尾上左近(19)が昨年9月から16か月連続で舞台に出演し、三大名作の通し狂言で次々と大役を勤めるなど、目覚ましい成長を遂げている。力強い役柄を得意とする祖父(初代尾上辰之助)や父(尾上松緑)と異なるタイプで、女形や前髪の若衆で力を発揮。

来年5月に3代目尾上辰之助襲名を控え、「立役と女形の両方を100%で、兼ねる役者になりたい」と力強く宣言した。(有野 博幸)

 どの役を演じても品の良さを感じさせる19歳。舞台では頼もしい限りだが、私服姿の左近は、あどけない笑顔が印象的だ。165センチ、50キロ。華奢(きゃしゃ)な体に目の肥えた歌舞伎ファンをうならせる演技力を備えている。

 全力で駆け抜けた一年だった。「去年までの18年間より、濃厚な一年でしたね。ありがたいことに去年9月から休む月がない。舞台に立ちながら、先の稽古もしています。『大変だな』と思うことはありますけど、歌舞伎役者はそういうもの。先輩の方々はずっとやってこられたことなので、慣れていかないといけませんね」と涼しい顔で語る。

 辰之助襲名が近付いたことで意識が変化した。

昨年から「近いうちに襲名がある」と聞かされ、「気持ちが引き締まりました」。三大名作では「仮名手本忠臣蔵」の大星力弥、「菅原伝授手習鑑」の苅屋姫、桜丸、「義経千本桜」の娘お里、主馬小金吾などを演じた。「特に小金吾が自分では一番、しっくりきました。立ち回りも気持ち良かった」。一年を振り返り、「100点満点で50点。舞台に穴をあけずに勤められたので。それ以外の点数はないです」と慢心はない。

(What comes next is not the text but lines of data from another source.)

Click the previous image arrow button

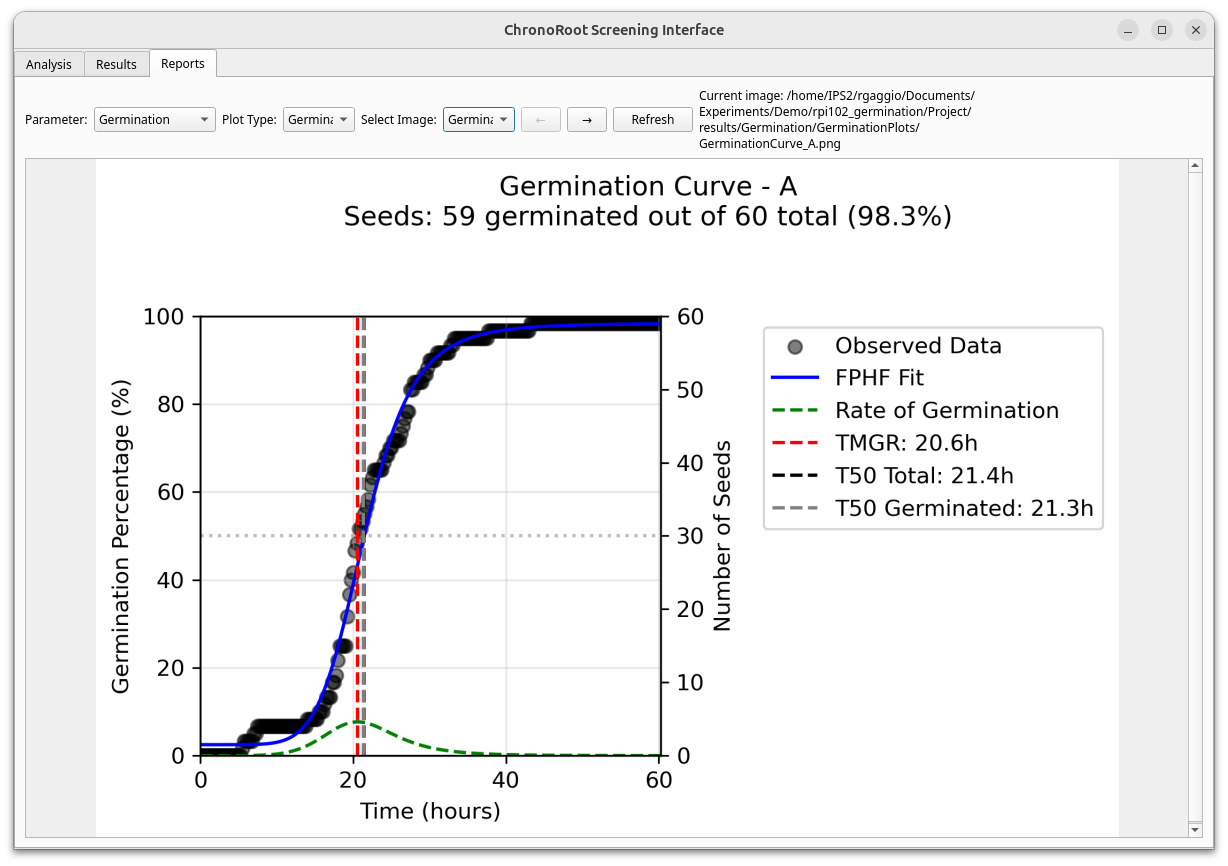[540, 119]
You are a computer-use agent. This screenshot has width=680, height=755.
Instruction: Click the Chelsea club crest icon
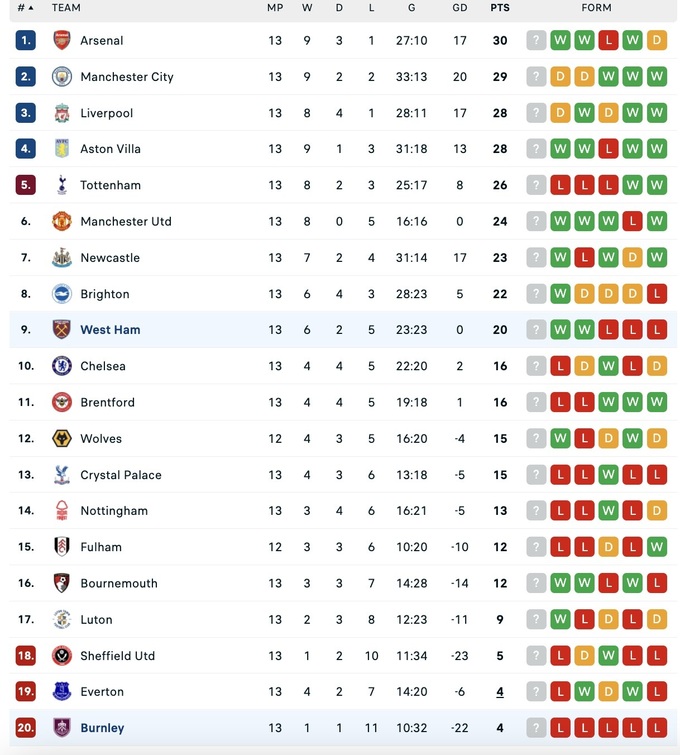[62, 366]
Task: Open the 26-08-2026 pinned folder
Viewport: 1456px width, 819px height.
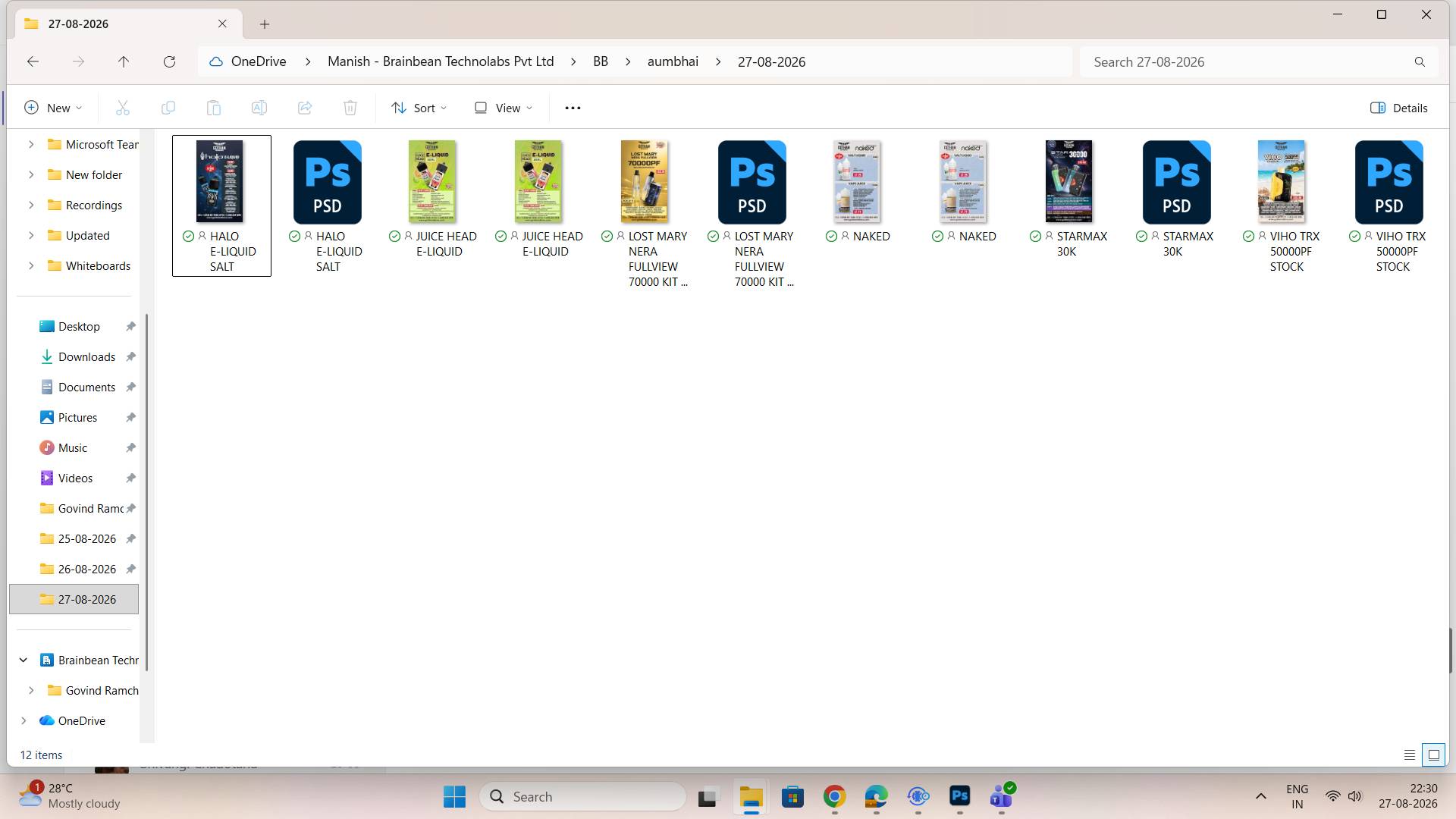Action: point(86,569)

 「刀剣乱舞 東鑑雪魔縁」では巧みな役作りで注目された。ファンから「サコンヌ」の愛称で親しまれ、「普段の歌舞伎とは違う熱気を感じました」。役へのアプローチが古典とは異なり、「稽古も合わせると3か月間、尾上松也のお兄さんに演劇としての心構えを教えていただき、価値観が変わりました」。来年2月の「エヴァ歌舞伎」では渚カヲル役を勤めることが決まっている。

 襲名を発表した記者会見では市川新之助(12)、尾上菊之助(12)と並ぶ「令和の三之助」が話題に。

年齢が離れていることもあり、「共演は楽しみですけど、意識はしていません」。その一方で、同世代の市川團子(21)、市川染五郎(20)には「2人のことは特に意識しています」と対抗意識を隠さない。前回の新春浅草歌舞伎で染五郎が上演前のあいさつで「左近さんについて説明します」とイジる場面があり、「次回はやり返そうと思っています」とリベンジに燃えている。

 「歌舞伎が好きというより、紀尾井町の家が好き。曽祖父の2代目松緑が6代目菊五郎から受け継ぎ、祖父や父に伝えた荒事、生世話物を守りたい。その上で女形や若衆のような自分の色も出していけたら」。役者として目指すべき方向性が見えたことで、視界がクリアになった。今後は荒事にも意欲的だが、気負いはなく、悲壮感もない。来年5月に「令和の辰之助」が誕生する。

 ○…左近は今月、歌舞伎座「十二月大歌舞伎」(26日千秋楽)第1部「超歌舞伎 世界花結詞」、第2部「丸橋忠弥」、第3部「火の鳥」に出演している。「一日中、歌舞伎座に出させていただけるのは幸せなこと。その中でも『超歌舞伎』は前回(23年)、2階の照明室から見て自分も出たいと思っていたので、うれしい。

初音ミクさんとの共演も光栄です」と声を弾ませた。

 ◆尾上 左近(おのえ・さこん)本名・藤間大河(ふじま・たいが)。2006年1月20日、東京都生まれ。19歳。09年10月歌舞伎座で初お目見え。14年6月歌舞伎座で3代目尾上左近を名乗り初舞台。祖父は初代尾上辰之助、父は4代目尾上松緑。屋号は音羽屋。